Apagão na Venezuela, um ‘déjà vu’
Semáforos apagados, estabelecimentos abertos, mas às escuras, e desinformação: o apagão desta sexta-feira (30) na Venezuela é um “déjà vu” daquele que deixou o país no escuro por vários dias em 2019, então classificado pelo governo, assim como agora, como sabotagem da oposição.
A falha no fornecimento de energia ocorre um mês após as controversas eleições presidenciais nas quais o presidente Nicolás Maduro foi proclamado vencedor para um terceiro mandato, em meio a denúncias de fraude por parte da oposição.
Com a rede social X bloqueada desde 8 de agosto e a conexão telefônica funcionando parcialmente, muitos não estavam cientes da magnitude do apagão que afeta praticamente todo o país, que tem uma população de quase 30 milhões de habitantes.
“Me afeta como a todos os comerciantes, me preocupa a mercadoria”, confessa Ronald Herrera, de 39 anos, que abriu seu estabelecimento em Caracas na esperança de vender os produtos que precisam de refrigeração, como frango, carne e queijo.

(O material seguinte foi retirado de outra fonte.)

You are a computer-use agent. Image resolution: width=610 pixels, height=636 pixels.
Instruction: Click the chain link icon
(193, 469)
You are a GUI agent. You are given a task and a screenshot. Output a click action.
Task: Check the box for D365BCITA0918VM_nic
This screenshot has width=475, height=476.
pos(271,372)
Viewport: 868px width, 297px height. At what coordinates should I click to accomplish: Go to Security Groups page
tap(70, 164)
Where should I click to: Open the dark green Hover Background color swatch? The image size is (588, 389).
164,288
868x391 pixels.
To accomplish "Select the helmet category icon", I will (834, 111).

O corte de eletricidade ocorreu às 4h40 locais (5h40 de Brasília) e quase dez horas depois o serviço ainda não havia sido restabelecido na maior parte do país.
Em Caracas, a luz voltou momentaneamente em algumas áreas, mas depois se apagou novamente.

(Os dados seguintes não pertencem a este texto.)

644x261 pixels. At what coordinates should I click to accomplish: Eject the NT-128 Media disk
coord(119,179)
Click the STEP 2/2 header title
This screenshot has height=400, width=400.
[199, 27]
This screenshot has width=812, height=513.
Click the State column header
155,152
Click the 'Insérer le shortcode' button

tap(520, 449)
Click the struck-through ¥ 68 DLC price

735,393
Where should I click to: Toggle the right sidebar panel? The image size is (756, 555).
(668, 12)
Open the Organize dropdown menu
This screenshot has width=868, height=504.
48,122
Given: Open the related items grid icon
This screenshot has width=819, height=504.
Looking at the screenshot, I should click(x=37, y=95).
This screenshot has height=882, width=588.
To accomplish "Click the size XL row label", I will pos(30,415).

O apagão remete ao que começou em 7 de março de 2019 e se estendeu por cinco dias ou mais, um evento extraordinário no mundo. Naquela ocasião, Maduro mencionou um “ataque eletromagnético” dos Estados Unidos com a cumplicidade da oposição. Naquele ano, o governo denunciou três “sabotagens” elétricas.
“É uma nova sabotagem elétrica”, afirmou o ministro da Comunicação, Freddy Ñáñez. “Vivenciamos isso em 2019, sabemos o que nos custou em 2019, sabemos o que nos custou recuperar o sistema elétrico nacional desde então e hoje estamos enfrentando isso com os protocolos antigolpe”.
– Apagões cotidianos –
Embora os apagões em Caracas sejam menos frequentes do que no interior da Venezuela, a capital tem registrado intermitências no serviço.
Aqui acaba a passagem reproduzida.